Yes, Yes, and Yes. I could not agree more!
In this article from TIME, an English teacher describes her negativity towards being required to have her students memorize word roots only to discover how beneficial it was. And that they didn’t hate it! Fancy that!
In an account of her experience in English Journal, she wrote, “asking students to do rote memorization was the antithesis of what I believed in most.” Still, her department head insisted on it, so Kail went forward with the attitude, “I’ll do it, but I won’t like it.” She was sure her students wouldn’t like it, either.
Suzanne Kail’s experience is instructive. As soon as she began teaching her students the Greek and Latin origins of many English terms — that the root sta means “put in place or stand,” for example, and that cess means “to move or withdraw” — they eagerly began identifying familiar words that incorporated the roots, like “statue” and “recess.”Kail’s students started using these terms in their writing, and many of them told her that their study of word roots helped them answer questions on the SAT and on Ohio’s state graduation exam. (Research confirms that instruction in word roots allows students to learn new vocabulary and figure out the meaning of words in context more easily.) For her part, Kail reports that she no longer sees rote memorization as “inherently evil.” Although committing the word roots to memory was a necessary first step, she notes, “the key was taking that old-school method and encouraging students to use their knowledge to practice higher-level thinking skills.”

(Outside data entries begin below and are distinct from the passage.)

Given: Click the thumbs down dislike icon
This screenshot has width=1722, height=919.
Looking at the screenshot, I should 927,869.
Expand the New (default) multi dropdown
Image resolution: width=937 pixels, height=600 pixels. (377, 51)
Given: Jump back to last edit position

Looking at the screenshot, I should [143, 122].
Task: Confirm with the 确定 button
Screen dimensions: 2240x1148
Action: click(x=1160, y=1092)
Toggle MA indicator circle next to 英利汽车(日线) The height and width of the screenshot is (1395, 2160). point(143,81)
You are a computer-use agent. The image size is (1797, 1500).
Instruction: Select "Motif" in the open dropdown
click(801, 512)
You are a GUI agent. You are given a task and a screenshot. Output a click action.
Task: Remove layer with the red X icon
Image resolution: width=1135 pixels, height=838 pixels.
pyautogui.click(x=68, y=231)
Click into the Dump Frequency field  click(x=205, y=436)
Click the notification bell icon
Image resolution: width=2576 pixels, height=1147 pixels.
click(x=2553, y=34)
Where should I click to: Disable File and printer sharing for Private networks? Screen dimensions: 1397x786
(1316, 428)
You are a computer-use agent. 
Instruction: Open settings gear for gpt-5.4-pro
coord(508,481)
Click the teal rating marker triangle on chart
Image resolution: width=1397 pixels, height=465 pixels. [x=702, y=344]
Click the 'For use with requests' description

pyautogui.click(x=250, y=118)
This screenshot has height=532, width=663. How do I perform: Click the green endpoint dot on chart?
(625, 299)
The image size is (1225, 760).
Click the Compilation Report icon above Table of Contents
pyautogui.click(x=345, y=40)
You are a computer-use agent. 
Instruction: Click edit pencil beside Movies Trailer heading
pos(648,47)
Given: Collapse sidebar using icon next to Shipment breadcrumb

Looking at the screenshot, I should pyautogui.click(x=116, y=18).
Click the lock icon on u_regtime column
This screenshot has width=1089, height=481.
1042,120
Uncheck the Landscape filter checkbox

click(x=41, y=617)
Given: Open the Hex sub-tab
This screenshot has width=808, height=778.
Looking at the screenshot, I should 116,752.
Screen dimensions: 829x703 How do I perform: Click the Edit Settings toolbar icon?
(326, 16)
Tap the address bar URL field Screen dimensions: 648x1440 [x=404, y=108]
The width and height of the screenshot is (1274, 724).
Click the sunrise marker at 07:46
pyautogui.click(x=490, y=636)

That’s also true of another old-fashioned method: drilling math facts, like the multiplication table. Although many progressive educators decry what they call “drill and kill” (kill students’ love of learning, that is), rapid mental retrieval of basic facts is a prerequisite for doing more complex, and more interesting, kinds of math. The only way to achieve this “automaticity,” so far as anyone has been able to determine, is to practice. And practice. Indeed, many experts who have observed the wide gap between the math scores of American and Chinese students on international tests attribute the Asian students’ advantage to their schools‘ relentless focus on memorizing math facts. Failure to do so can effectively close off the higher realms of mathematics: A study published in the journal Math Cognition found that most errors made by students working on complex math problems were due to a lack of automaticity in basic math facts.